D'Angelo Russell benched for 'trying to take over'

"I love the fact that he has confidence," Lakers coach Byron Scott said of rookie D'Angelo Russell. "When it gets to the point where it's cockiness, then we've got a problem." Gary A. Vasquez/USA TODAY Sports

LOS ANGELES -- With 2:31 seconds left in the fourth quarter Tuesday at Staples Center, Los Angeles Lakers coach Byron Scott benched his rookie point guard D'Angelo Russell.

At that point, the Lakers trailed the Dallas Mavericks by two points. On the Lakers' possession prior to making the substitution, Russell had missed a 3-point shot that would have given his team the lead.

Russell, the No. 2 overall pick in the 2015 draft, watched the rest of the game from the bench as the Mavericks went on to win 92-90, dropping the Lakers to 9-38.

After the loss, Scott explained why he benched the team's promising 19-year-old -- and the answer seemed a bit harsher than usual, which is saying something considering the harsh criticism Scott has given Russell all season.
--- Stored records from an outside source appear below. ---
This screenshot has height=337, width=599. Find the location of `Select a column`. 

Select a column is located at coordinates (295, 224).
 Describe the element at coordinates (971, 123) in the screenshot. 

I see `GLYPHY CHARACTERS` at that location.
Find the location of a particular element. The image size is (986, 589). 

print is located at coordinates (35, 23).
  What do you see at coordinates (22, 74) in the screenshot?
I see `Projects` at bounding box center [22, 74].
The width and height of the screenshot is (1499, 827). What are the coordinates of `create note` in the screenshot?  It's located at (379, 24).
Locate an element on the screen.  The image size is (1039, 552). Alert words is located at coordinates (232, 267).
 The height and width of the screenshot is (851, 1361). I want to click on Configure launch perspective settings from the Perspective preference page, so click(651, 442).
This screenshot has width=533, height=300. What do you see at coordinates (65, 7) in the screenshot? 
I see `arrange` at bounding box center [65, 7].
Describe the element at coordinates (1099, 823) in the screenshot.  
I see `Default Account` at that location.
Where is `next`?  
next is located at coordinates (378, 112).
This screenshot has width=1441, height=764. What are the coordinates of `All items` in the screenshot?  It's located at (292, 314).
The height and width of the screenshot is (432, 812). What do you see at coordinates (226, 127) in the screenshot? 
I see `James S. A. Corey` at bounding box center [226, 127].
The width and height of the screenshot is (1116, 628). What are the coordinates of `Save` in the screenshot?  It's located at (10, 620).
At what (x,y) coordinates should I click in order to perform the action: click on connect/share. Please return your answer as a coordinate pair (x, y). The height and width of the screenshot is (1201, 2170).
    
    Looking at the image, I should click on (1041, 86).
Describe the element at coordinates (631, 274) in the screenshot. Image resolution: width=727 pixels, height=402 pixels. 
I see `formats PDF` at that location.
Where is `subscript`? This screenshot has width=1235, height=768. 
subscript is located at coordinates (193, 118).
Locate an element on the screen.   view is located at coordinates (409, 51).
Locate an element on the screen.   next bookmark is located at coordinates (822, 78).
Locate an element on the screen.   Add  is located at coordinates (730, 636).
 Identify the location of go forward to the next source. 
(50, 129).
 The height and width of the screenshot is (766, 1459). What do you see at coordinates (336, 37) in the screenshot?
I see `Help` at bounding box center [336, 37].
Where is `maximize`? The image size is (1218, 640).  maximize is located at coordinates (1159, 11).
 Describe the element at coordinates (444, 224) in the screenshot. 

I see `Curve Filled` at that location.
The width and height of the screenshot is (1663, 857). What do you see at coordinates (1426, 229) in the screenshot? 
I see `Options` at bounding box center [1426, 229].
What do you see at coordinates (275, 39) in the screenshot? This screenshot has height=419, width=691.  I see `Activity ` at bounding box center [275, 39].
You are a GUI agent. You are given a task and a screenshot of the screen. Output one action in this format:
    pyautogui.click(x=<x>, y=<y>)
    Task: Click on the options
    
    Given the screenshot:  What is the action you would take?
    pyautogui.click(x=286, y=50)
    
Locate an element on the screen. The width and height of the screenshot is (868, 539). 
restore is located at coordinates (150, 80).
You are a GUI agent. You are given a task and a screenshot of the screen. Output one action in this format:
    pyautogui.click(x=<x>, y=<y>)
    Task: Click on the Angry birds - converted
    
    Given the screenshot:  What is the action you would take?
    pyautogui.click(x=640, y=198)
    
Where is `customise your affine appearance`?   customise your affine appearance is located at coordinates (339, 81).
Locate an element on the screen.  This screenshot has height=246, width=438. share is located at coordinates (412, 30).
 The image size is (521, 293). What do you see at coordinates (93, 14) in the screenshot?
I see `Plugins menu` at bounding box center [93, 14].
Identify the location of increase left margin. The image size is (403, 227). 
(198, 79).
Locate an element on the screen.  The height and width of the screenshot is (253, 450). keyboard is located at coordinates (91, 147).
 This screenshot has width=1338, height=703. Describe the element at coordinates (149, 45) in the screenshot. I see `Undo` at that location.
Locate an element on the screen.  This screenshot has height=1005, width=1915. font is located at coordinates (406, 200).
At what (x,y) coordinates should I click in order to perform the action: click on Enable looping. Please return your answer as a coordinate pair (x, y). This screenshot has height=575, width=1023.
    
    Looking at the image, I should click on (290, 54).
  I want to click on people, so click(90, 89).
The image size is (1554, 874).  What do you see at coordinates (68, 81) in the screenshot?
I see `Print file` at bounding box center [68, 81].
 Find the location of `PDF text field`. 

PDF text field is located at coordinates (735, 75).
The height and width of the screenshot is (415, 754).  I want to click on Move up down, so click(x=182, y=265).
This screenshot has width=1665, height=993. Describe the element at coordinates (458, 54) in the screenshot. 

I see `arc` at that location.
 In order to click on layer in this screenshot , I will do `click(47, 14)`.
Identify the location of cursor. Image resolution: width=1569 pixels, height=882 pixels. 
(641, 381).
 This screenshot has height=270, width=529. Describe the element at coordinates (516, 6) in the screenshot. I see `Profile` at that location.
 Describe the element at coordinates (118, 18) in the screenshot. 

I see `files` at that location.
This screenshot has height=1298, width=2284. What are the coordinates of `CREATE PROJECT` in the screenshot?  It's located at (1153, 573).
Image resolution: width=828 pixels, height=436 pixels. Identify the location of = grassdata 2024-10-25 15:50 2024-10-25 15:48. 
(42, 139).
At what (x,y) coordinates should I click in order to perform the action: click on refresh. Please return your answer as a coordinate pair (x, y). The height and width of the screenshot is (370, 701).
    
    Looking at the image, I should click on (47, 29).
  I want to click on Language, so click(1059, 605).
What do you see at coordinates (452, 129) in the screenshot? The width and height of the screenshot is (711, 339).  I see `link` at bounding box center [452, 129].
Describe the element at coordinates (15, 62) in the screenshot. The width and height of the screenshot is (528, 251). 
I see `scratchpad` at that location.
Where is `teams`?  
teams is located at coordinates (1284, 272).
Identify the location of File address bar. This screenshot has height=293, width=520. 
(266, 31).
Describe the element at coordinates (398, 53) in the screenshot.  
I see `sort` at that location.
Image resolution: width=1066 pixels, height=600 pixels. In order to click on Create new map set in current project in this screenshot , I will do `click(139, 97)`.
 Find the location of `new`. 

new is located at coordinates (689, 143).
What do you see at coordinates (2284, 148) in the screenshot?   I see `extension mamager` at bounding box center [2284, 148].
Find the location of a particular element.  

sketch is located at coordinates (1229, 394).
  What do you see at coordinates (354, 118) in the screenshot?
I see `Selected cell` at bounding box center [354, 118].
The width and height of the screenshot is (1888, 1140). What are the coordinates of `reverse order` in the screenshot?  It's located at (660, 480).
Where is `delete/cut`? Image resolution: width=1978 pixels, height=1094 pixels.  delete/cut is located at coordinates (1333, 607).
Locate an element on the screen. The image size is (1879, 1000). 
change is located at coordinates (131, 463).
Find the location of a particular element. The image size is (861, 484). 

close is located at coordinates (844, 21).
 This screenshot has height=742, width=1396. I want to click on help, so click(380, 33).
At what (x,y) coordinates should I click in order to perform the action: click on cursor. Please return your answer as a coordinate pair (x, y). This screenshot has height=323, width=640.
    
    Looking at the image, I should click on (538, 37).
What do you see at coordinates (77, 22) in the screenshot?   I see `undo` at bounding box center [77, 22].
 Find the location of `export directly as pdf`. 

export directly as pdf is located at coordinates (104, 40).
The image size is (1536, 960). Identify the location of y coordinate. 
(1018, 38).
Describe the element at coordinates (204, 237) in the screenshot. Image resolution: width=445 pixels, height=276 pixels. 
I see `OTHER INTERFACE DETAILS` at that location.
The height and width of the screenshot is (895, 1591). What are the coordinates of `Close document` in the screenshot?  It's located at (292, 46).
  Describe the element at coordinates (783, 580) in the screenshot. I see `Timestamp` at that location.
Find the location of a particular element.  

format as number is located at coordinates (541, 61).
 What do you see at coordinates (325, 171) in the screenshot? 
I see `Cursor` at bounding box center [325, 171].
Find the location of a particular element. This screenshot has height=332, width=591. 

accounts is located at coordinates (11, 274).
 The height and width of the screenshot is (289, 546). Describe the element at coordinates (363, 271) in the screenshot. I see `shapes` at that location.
"I saw the last couple minutes that he was in that he was really trying to take over the game, and that's not him yet," Scott said. "I want the ball to move a little bit. I thought it stuck with him. He tried to make the big shots and things like that. I understand that, but to me, that's not him right now."

In general, Scott said of Russell, "He's been more aggressive to score. I think sometimes he's taking what they're giving him, and I think there's other times where I think he's kind of forcing the issue. He has to find a happy medium. He's learning."

Russell finished with 12 points on 4-of-12 shooting to go along with two rebounds and no assists in nearly 25 minutes. Russell scored five points on 2-of-5 shooting in the fourth quarter before being benched, and he defended his play late in the game.

"We had four, five playmaking players out there," Russell said. "I feel like everybody was trying to [take over]. They're a veteran team. They rarely mess up. So when you catch them slipping a little bit, you've got to take advantage of it."

As Russell added, "I feel like I was taking advantage of what they were giving me. It was a small split window of taking a shot or passing it up with a shot-clock violation on the line. It was always in my hands and I had to take a shot. I missed it. I don't know if [Scott] would've said that if I was making those shots."

Russell is nothing if not confident, as evidenced by his fact that after he scored a career-high 27 points in a Jan. 7 road loss to the Sacramento Kings, he proclaimed, "Y'all ain't seen nothing yet. The world hasn't seen anything yet."

"I love the fact that he has confidence," Scott said. "When it gets to the point where it's cockiness, then we've got a problem."

Is he close to that point of cockiness where it becomes a problem?

"I think he's pretty close," Scott said. "I don't think he's there. I just think he feels right now that he's got a lot of confidence in himself. Like I said, that's a good thing. You don't get this far without having that. And sometimes you don't get this far without having a little cockiness, as well. But you don't want that to overshadow the confidence that he has.

"I think when you get cocky, you're thinking that there's nothing that you can't do. And if you think that, then you stop working."